第10話 河村さんの家へ

 河村は車で今日の事を思い返していた。思っている以上に柚の事が好きみたいだ。結構恋愛に関してはいつも冷めていた所があって、昔の彼女にはつまんないと言われ、1ヶ月ぐらいで振られた。向こうから告白して付き合ったのにつまんないって言われてショックだった。

 確かにあんまり気持ちを言葉にするのは苦手だからあまり素直な気持ちを言えなかった気がする…でも楽しかったんだけどな。でも柚の場合は気持ちが漏れてる気がする。名前で呼んで欲しいとかそんな事を言うなんて、昔の自分からは考えられない。  

 付き合う前に奪ってしまって、本当に申し訳ない気持ちでいっぱいだ。本当に大事にしようと思ってる。彼女の望むことはなるべく叶えてあげたい。柚が自分を好きになるまで手は出さない。でもキスぐらいはいいよな…。

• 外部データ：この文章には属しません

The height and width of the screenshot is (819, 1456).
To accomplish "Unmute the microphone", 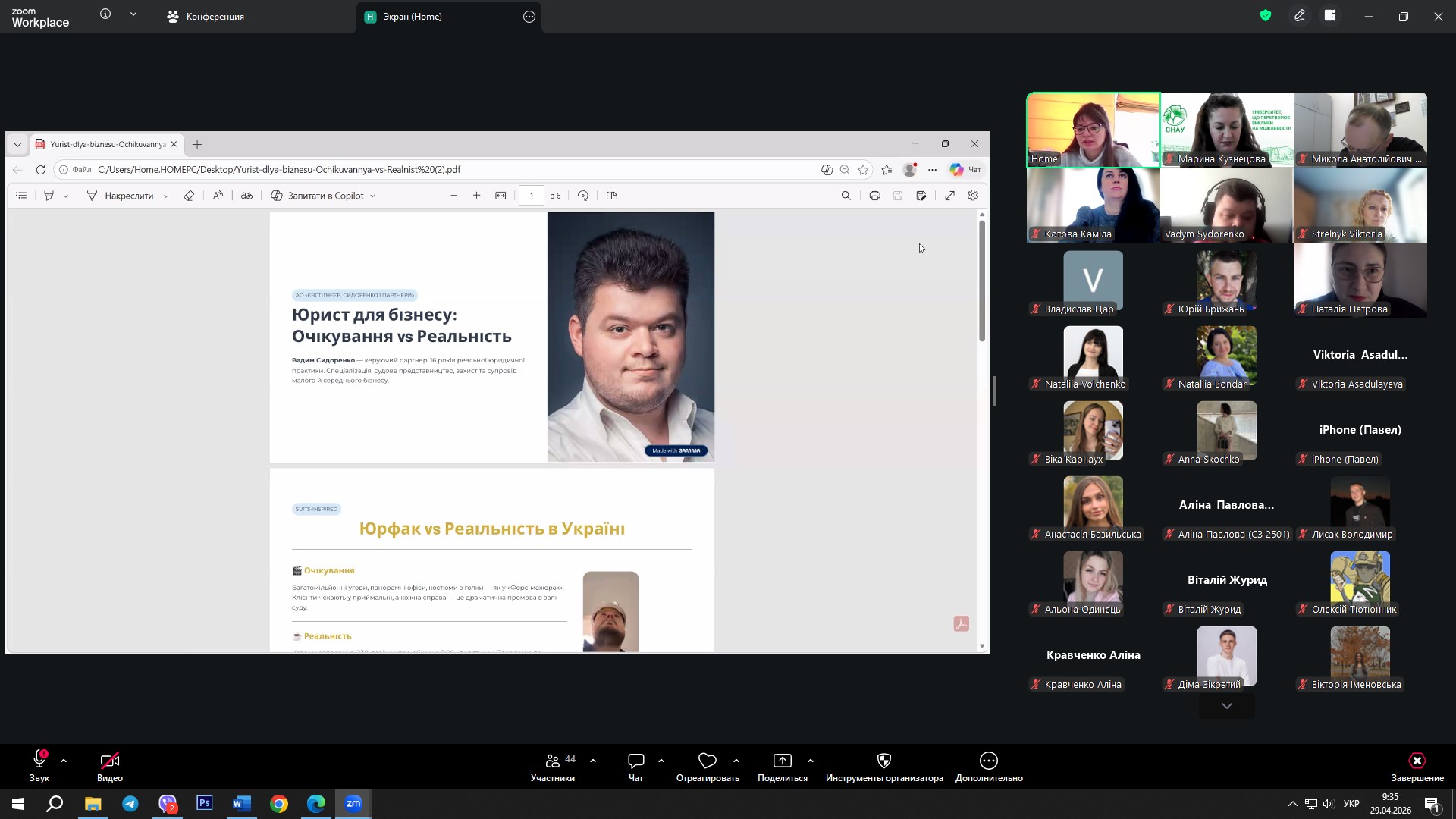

 柚なんとなく河村さんの事が段々好きになりかけている自分がいる。優しいよね。ちょっと服装変だけど…顔が少し良いだけにあの服のセンスはもったいない。始まりは最悪だったけど、こんな感じで出掛けたりするのはいいな。


 聖香からメールがきた『久しぶりだね。元気だった?バンドやりたいんだけど、これから試験じゃない。勉強しなくちゃいけないから終わったらバンドやろうね。』

 聖香は大学生だもんね。私は専門学校で音響の勉強をしている。音響だけでなくシナリオ関係も勉強している。試験はあるけど出席もしてるし、レポートも出してるし、多分そんなに頑張らなくても大丈夫だろう。

『そうだね。聖香が落ち着いたら連絡ちょうだい』とメールをした。聖香は頭がいいから大丈夫だろうけど。

 

 今日はバンドの練習日だ。バンドは大体、週1で土曜日やっていた。河村さんとは2週間に1度ぐらいで遊んでいる。河村さんはバイトが忙しいらしく、会えても3時間ぐらい。もっと一緒にいたいと言う気持ちには相変わらずならなくて、自分の気持ちが寂しかった。もっと恋愛って感情的なものだと思っていた。

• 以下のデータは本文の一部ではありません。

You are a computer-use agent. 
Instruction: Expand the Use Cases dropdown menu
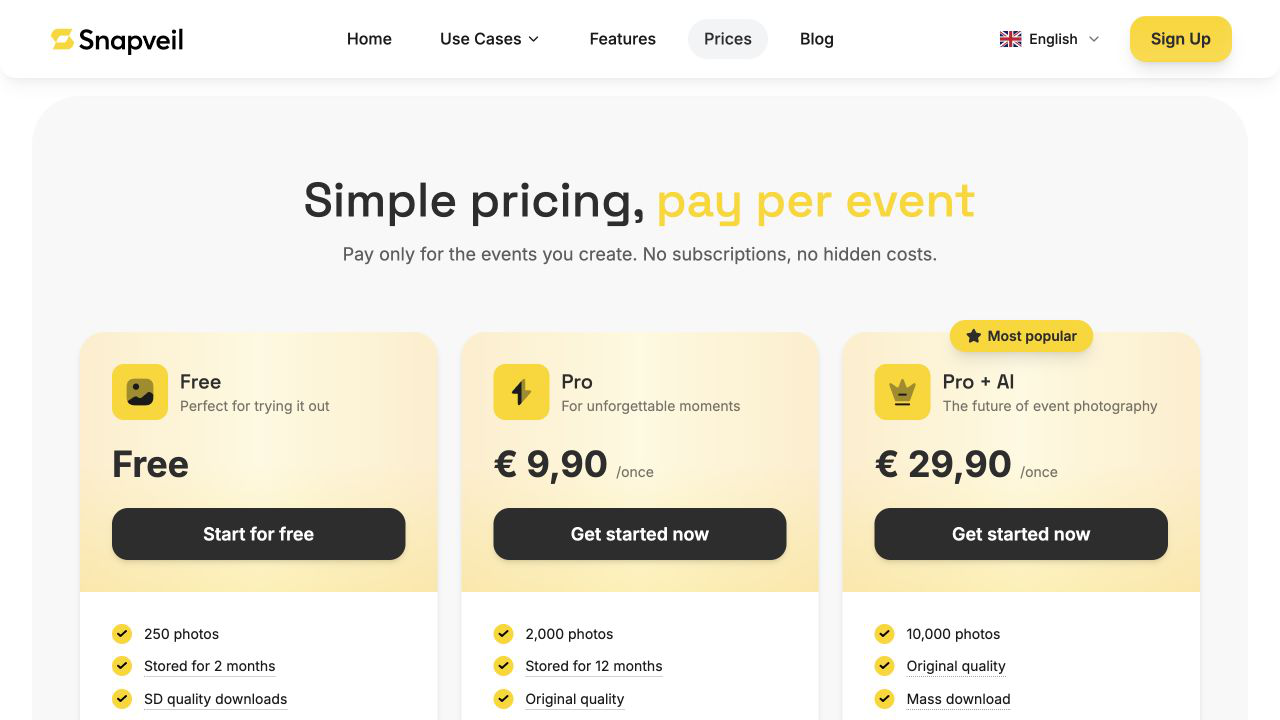(490, 39)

 どうせならもっと好きになりたい『今日練習終わったら家に遊びに来る?』って誘われたけど、なんとなく家に行くのは…またそういう事するんだよねと思うと勇気を出さないと行けない…そもそも勇気を出さないと行けないっておかしいよね。   

 それに反してバンドの練習は順調だ。ライブがあともう迫っているのでみんなの気合も凄く入っている。

 

 チューニングが終わると「今日はライブの感じでやろうぜ。本番近いし」と麻生さんが言った。

「いいねー」みんなも同調した。

「柚、MCもやれ」児島さんが言う。

「MC!ここではできないよ。恥ずかしいよ…本番までに考えておくよ。」

「なんだよ。リハーサルだぞ。」

「絶対ヤダ!」

「わかったよ。じゃあ曲の初めにワン・ツー・スリーとかは入れろよ」児島さんが笑った。

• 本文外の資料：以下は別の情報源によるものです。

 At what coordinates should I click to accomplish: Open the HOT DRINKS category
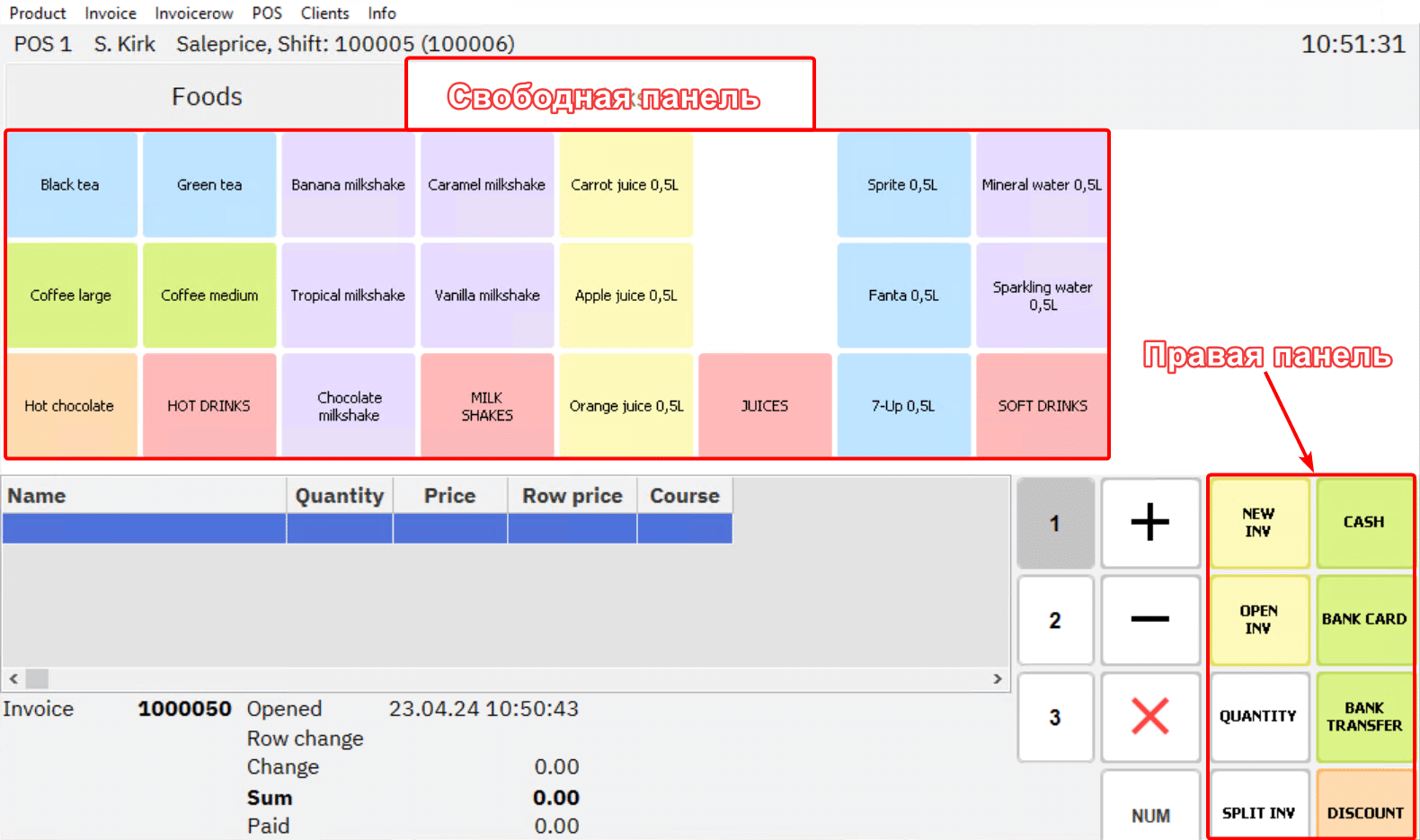209,406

 練習が終わった後、いつものコースでファミレスに入ってみんなでご飯を食べた。さりげなくトイレに行き河村さんにメールをした。『今日、お家に遊びに行くよ。遠いから早く帰るけど。』少し間があって『了解!帰りは送って行くよ。』と返事が来た。

 いつも現地解散なのでみんなと別れた後、違う場所で待ち合わせをして河村さんと車で横浜に向かった。

「いつも練習の後は理恵を横浜まで車に乗せて行くから、今日乗せられないって言ったらむくれてたよ。」

「ごめん。突然だったからね。悪いことしちゃったな。」

「いいよ。別に。あいつの運転手じゃないし」と笑った。

 途中のコンビニでお菓子やジュースを買って家に行った。

「お邪魔します。」あの日以来の河村さん家だ。

「どうぞ。」

 突然来たのに家の中が片付いてる。綺麗好きなんだな…私なんていきなり家に人なんか呼べる状態じゃない。親にはよく誰に似たんだ?と言われる…父も母も綺麗好きだ。

「適当に座って。コーヒー入れて来る。」

「うん」とりあえずソファーに座りまわりを見渡すとギターがあったので持って来て弾いてみた。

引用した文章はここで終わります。